EXERCISE GOAL - Restate word for word each line from the one containing "You are a GUI" through the end of the material, and nothing more. Drop every picture.

DATA FOR THIS EXERCISE -
# # # # # # #

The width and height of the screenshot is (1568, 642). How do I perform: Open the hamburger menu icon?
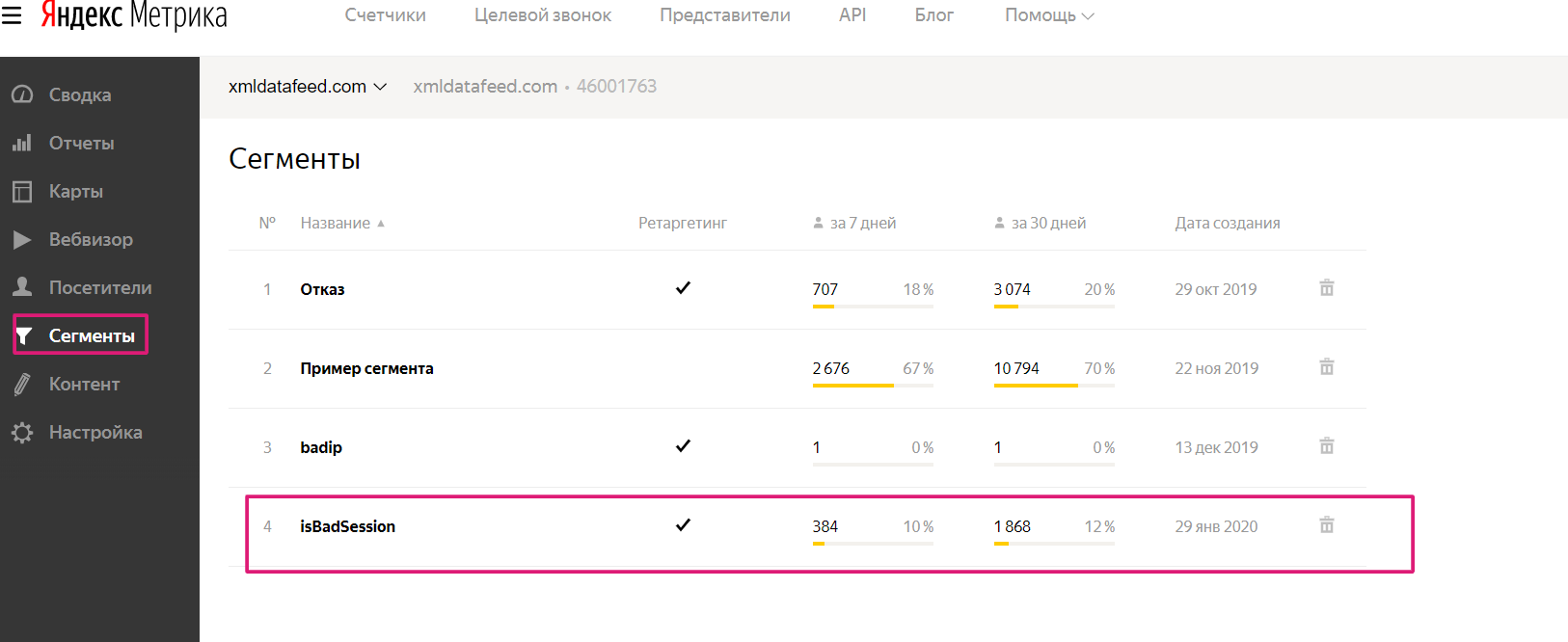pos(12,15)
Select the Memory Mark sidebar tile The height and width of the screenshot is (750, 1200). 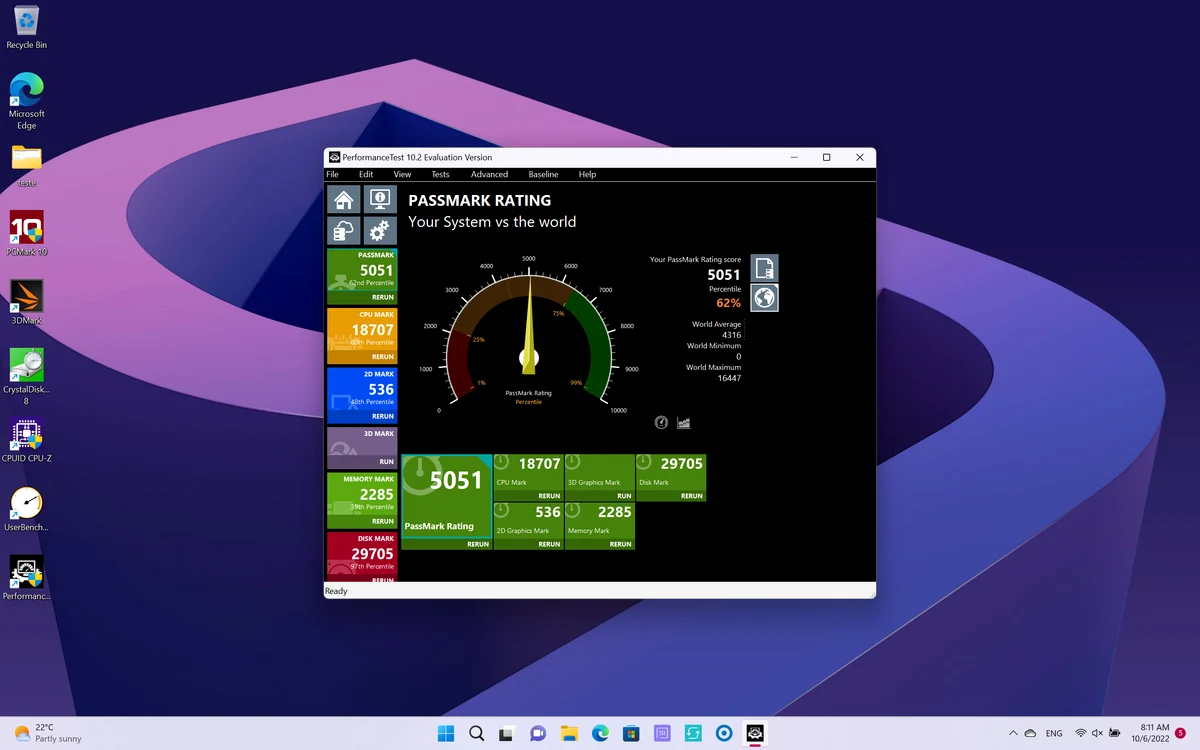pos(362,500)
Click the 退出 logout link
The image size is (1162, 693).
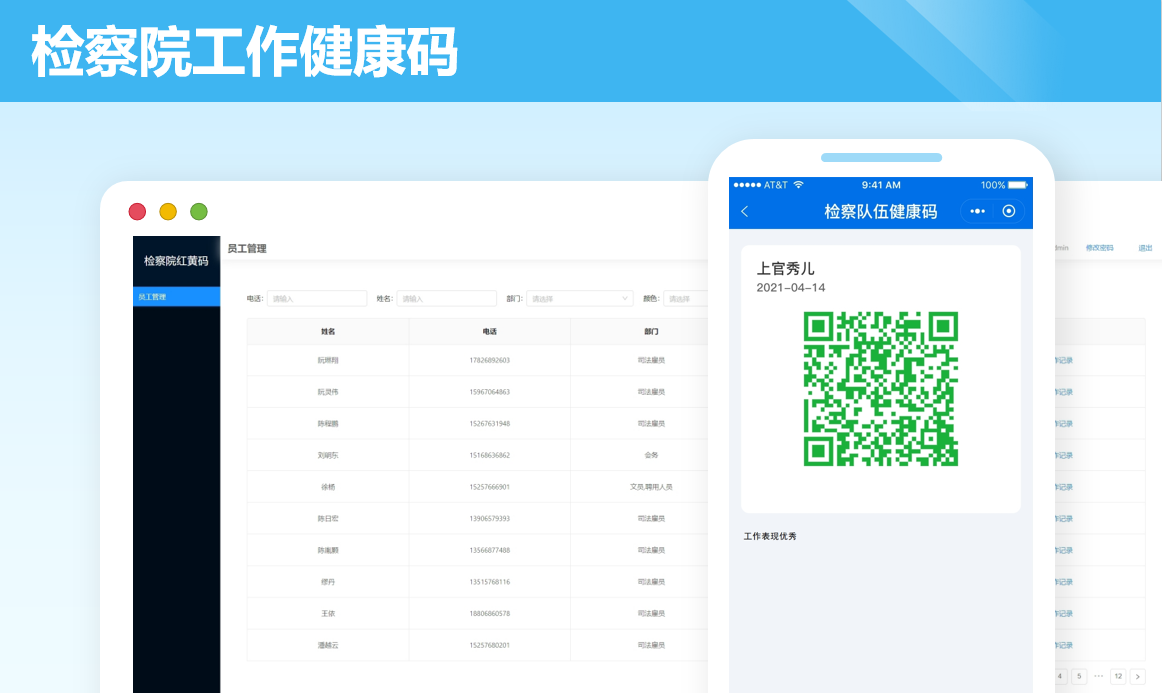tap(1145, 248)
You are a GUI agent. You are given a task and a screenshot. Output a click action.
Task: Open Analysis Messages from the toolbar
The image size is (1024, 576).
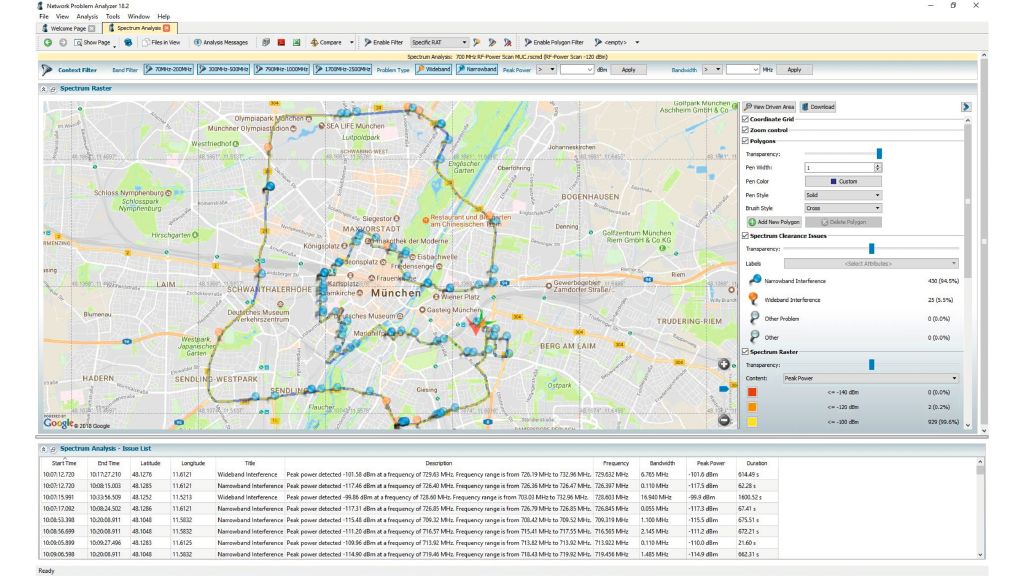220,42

# # # # # # #

TASK SOLUTION -
You are a GUI agent. You are given a task and a screenshot. Output a click action.
Task: Open Analysis Messages from the toolbar
The image size is (1024, 576).
220,42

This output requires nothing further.